The original scripts/tg swallowed the real vault read / terragrunt error behind 2>/dev/null and printed a static "Cannot read PG credentials from Vault" message. Fixed in the script:

# scripts/tg lines 79-89 (current)
if ! command -v vault >/dev/null 2>&1; then
  echo "ERROR: vault CLI not found on PATH. Install it or use an image that includes it (ci/Dockerfile)." >&2
  exit 1
fi
VAULT_OUT=$(vault read -format=json database/static-creds/pg-terraform-state 2>&1) || {
  echo "ERROR: Cannot read PG credentials from Vault. Vault output follows:" >&2
  echo "$VAULT_OUT" >&2
  echo "" >&2
  echo "Hint: humans run 'vault login -method=oidc'; CI auths via K8s SA (role=ci)." >&2
  exit 1
}

Comment in the code explicitly references this incident.

2. Stuck-CR cleanup procedure (DOCUMENTED)

Reproduction check for future sessions (also in code-aoxk beads notes):

kubectl logs -n metallb-system -l component=speaker --tail=200 | grep -iE 'Invalid value.*immutable'
# If matches found → same root cause. Delete the stuck CR:
kubectl get servicel2status -n metallb-system
kubectl delete servicel2status.metallb.io <name> -n metallb-system

Speaker recreates the CR cleanly within seconds.

3. Long-term MetalLB controller fix (DEFERRED)
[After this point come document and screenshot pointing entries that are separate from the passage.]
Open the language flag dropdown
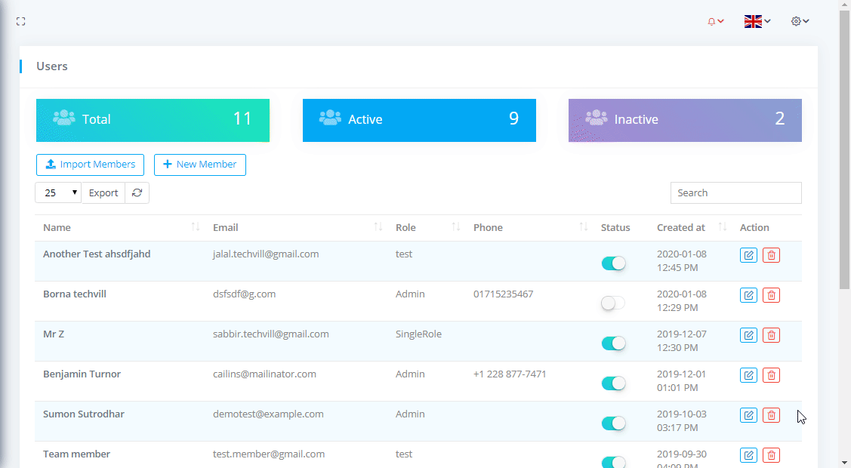Viewport: 851px width, 468px height. tap(757, 22)
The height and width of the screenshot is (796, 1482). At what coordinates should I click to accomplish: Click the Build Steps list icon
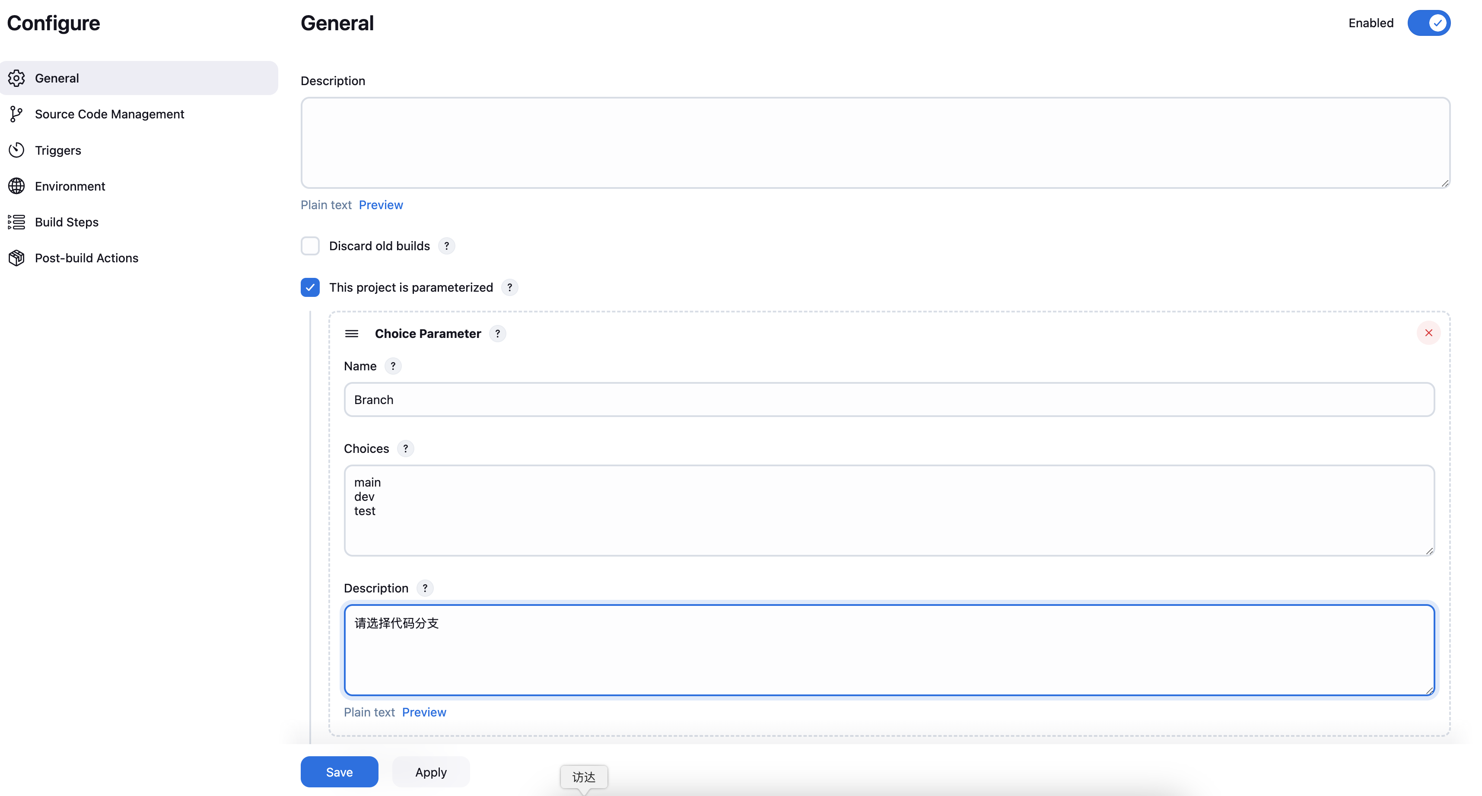[16, 222]
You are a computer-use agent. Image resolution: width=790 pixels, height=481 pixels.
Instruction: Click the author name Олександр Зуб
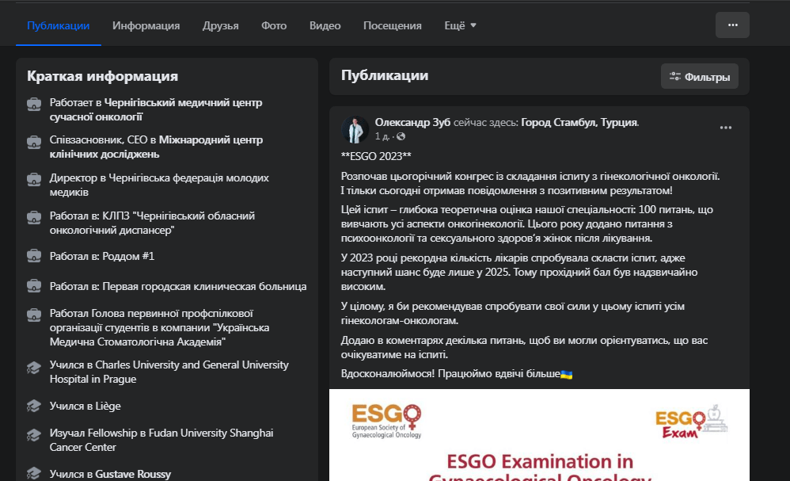click(x=412, y=123)
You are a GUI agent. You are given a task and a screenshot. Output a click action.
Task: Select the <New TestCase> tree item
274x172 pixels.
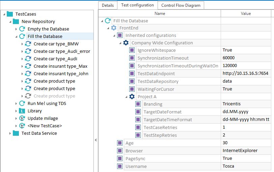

The underlying bug — speaker not recreating the CR when the immutable field needs to change — is upstream MetalLB behaviour. Two paths possible:

  • Upgrade MetalLB to a version where this is fixed (needs research — check changelogs).
  • File upstream issue / patch with reproducer.

Not done as part of this post-mortem; tracked separately. Risk acceptance: until then, the manual delete servicel2status workaround is the playbook, and is fast (<10s).

4. Alerting (DEFERRED)

Suggested but not implemented:

  • Prometheus alert on metallb_speaker_reconcile_errors_total{kind="ServiceL2Status"} rate.
  • Synthetic probe: a CronJob that does pg_advisory_lock + release against the PG VIP every 5min from CI namespace, alert if it ever fails.

Tracked as future hardening (no beads task yet — only worth filing if recurrence happens).

Lessons

  1. 2>/dev/null is a time-bomb. It hid the real error for weeks. Fix #1 already lands the principle; audit other places in scripts/ for the same anti-pattern next time we touch them.
  2. CRD status.* immutability is non-obvious failure mode. When debugging weird LB / VIP / endpoint behaviour, always grep speaker logs for immutable, cannot update, and reconciler errors. Add to cluster-health checks.
  3. Misleading wrapper errors cost weeks. scripts/tg claimed "Cannot read PG credentials" — that's what the operator believed. The actual vault read step worked. The real failure was three steps later in a completely different subsystem. When a wrapper script makes a definitive claim about which subsystem failed, distrust it; reproduce the subsystem in isolation before chasing the claim.
  4. CNPG primary changes / endpoint churn can trigger L2 announcer flap. The trigger (within the timeline) was likely the pg-cluster-3 pod coming up. Worth flagging for any future CNPG topology changes.

References

  • Beads: code-aoxk — closed 2026-05-26.
  • scripts/tg lines 65-95 — current pre-flight with explicit error surfacing.
  • kubectl get servicel2status -A — current state, single allocation per service.
  • This file: infra/docs/post-mortems/2026-05-16-metallb-l2-immutable-pg-vip-flap.md.